Vermont already wasn't exactly a great state for broadband, given the largely rural state is a ROI nightmare for large ISP bean counters. Their broadband fortunes were recently made substantially worse by Fairpoint Communications, who acquired Verizon's unwanted New England DSL network, then
subsequently imploded under the not so watchful eye of Vermont regulators. Vermont's been tired of waiting for uninterested ISPs to wire them so they're working hard at wiring themselves.
The result is the
East Central Vermont Community Fiber Network, which tells the
Burlington Free Press that the 22-town telecommunications network is "well under way." We've covered this network before, noting how it's the brain child of a gentleman named Tim Nulty, who has
repeatedly declared that fiber run to rural areas, if done right, is perfectly economical. This network (which will offer just broadband and phone service but not TV, for obvious economic reasons) is his opportunity to prove it:Project Director Tim Nulty said the pilot would "prove our concept" of creating a high-speed Internet network for rural Vermonters, at no risk to taxpayers.
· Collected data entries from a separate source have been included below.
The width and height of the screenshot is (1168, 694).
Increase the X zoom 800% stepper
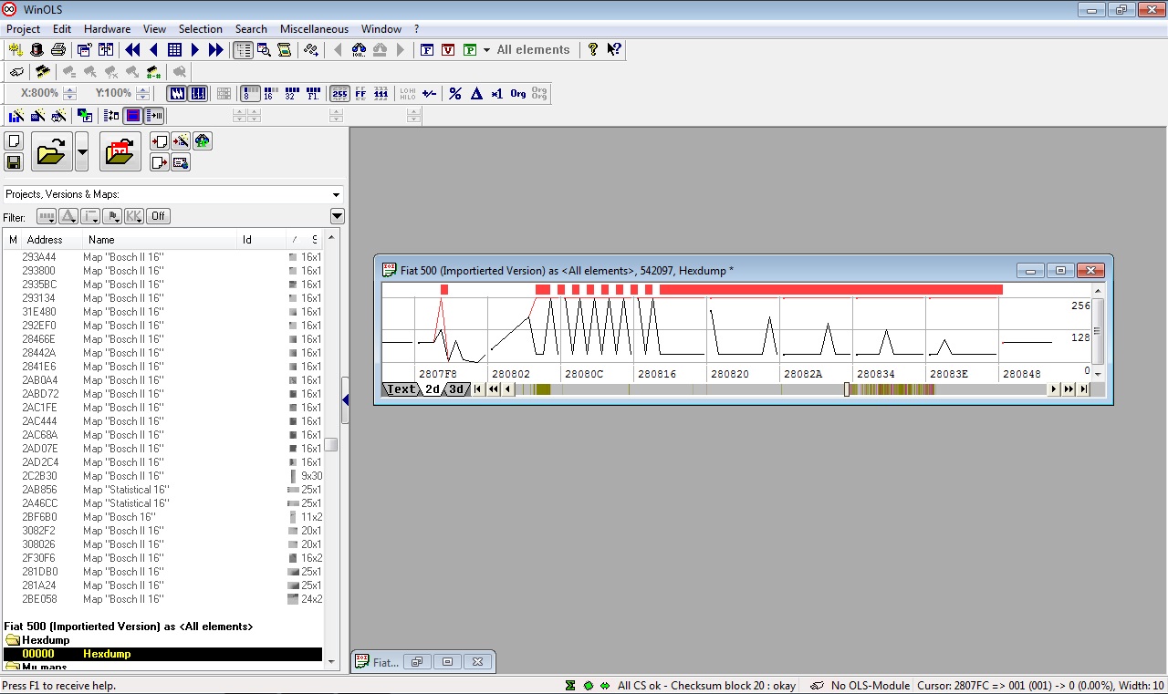tap(70, 89)
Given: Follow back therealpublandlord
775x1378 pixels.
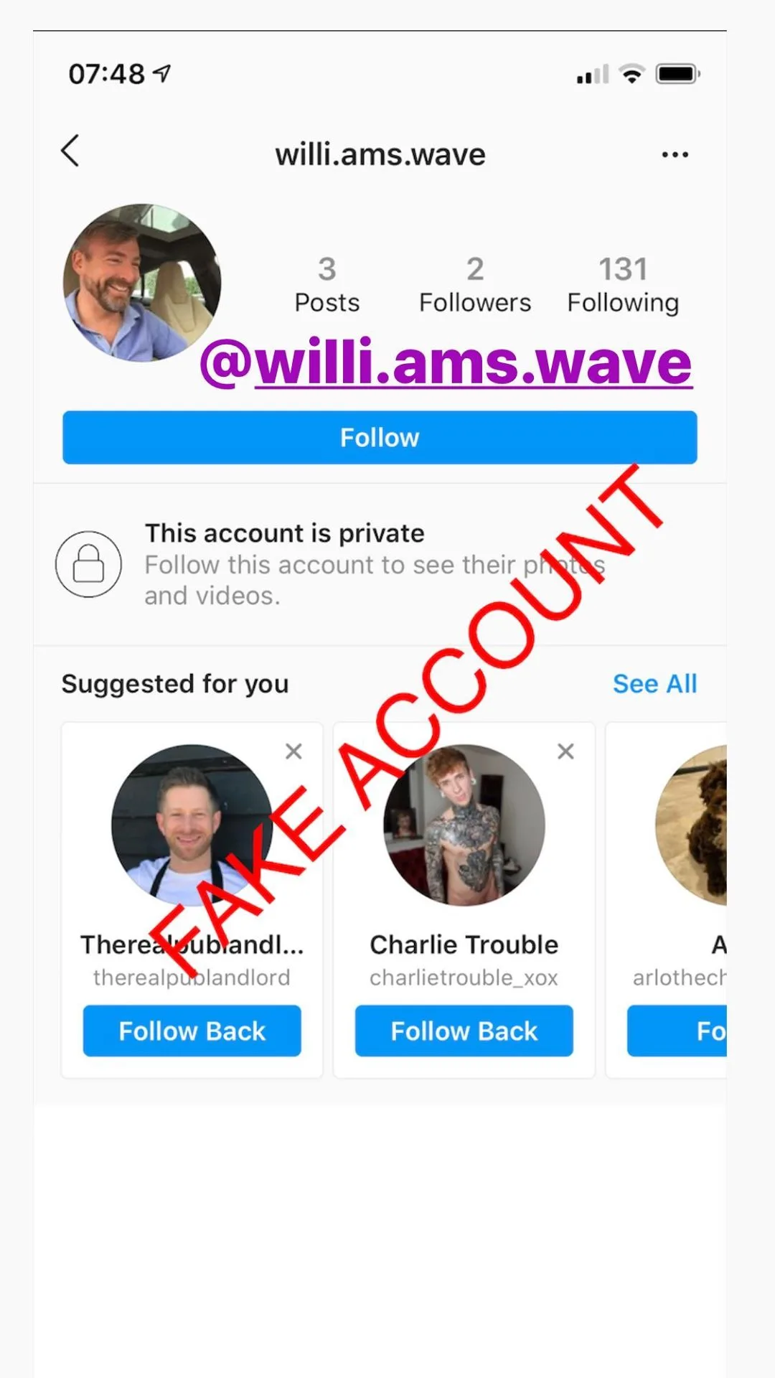Looking at the screenshot, I should point(192,1031).
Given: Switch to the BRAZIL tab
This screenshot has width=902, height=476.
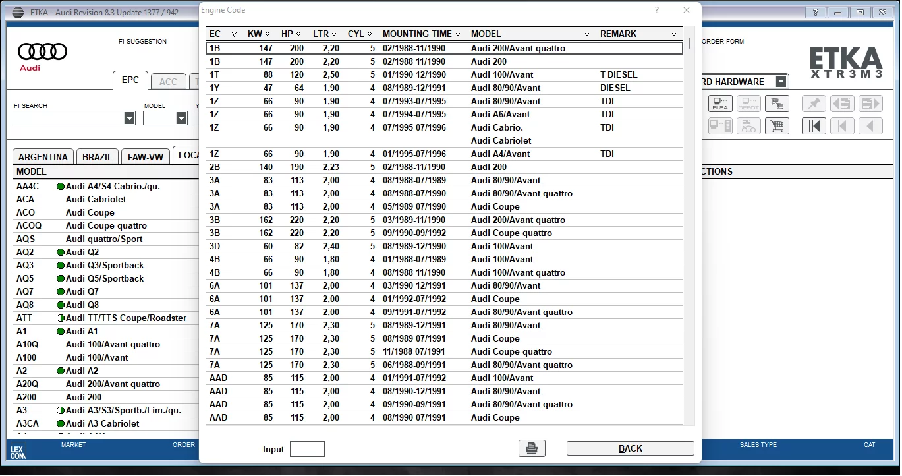Looking at the screenshot, I should (98, 157).
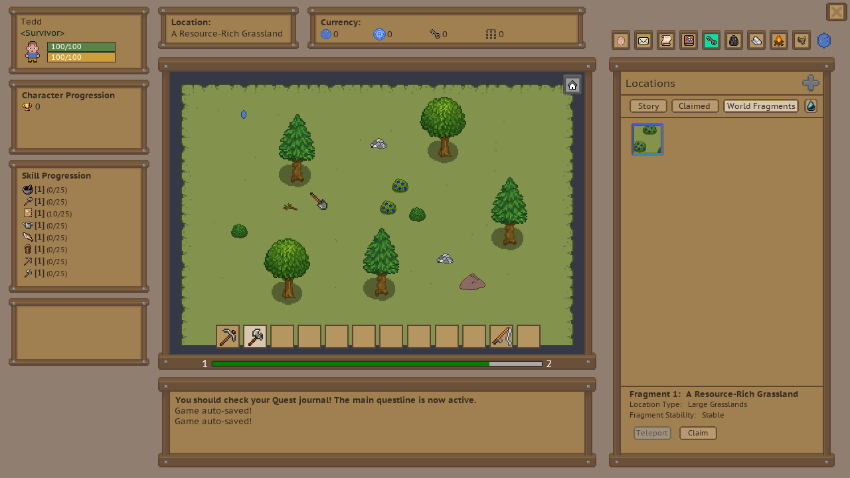Click the campfire icon
The height and width of the screenshot is (478, 850).
pos(779,40)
Nulty has projected profitability for the network in its fifth year of operation, if 49 percent of the households in the 22 towns subscribe. . . He declined to identify the source of the funding for the project, but said the $75 million network is no longer in the running for a stimulus loan from the U.S. Department of Agriculture. "We have some private investment," he said. "We will raise some additional funds."
Vermont has been an interesting broadband state to watch, from Fairpoint's collapse and myopic efforts to
prevent these kinds of efforts from succeeding, to the fact that a Google executive is
running for Vermont Governor with broadband as one of his primary campaign platforms.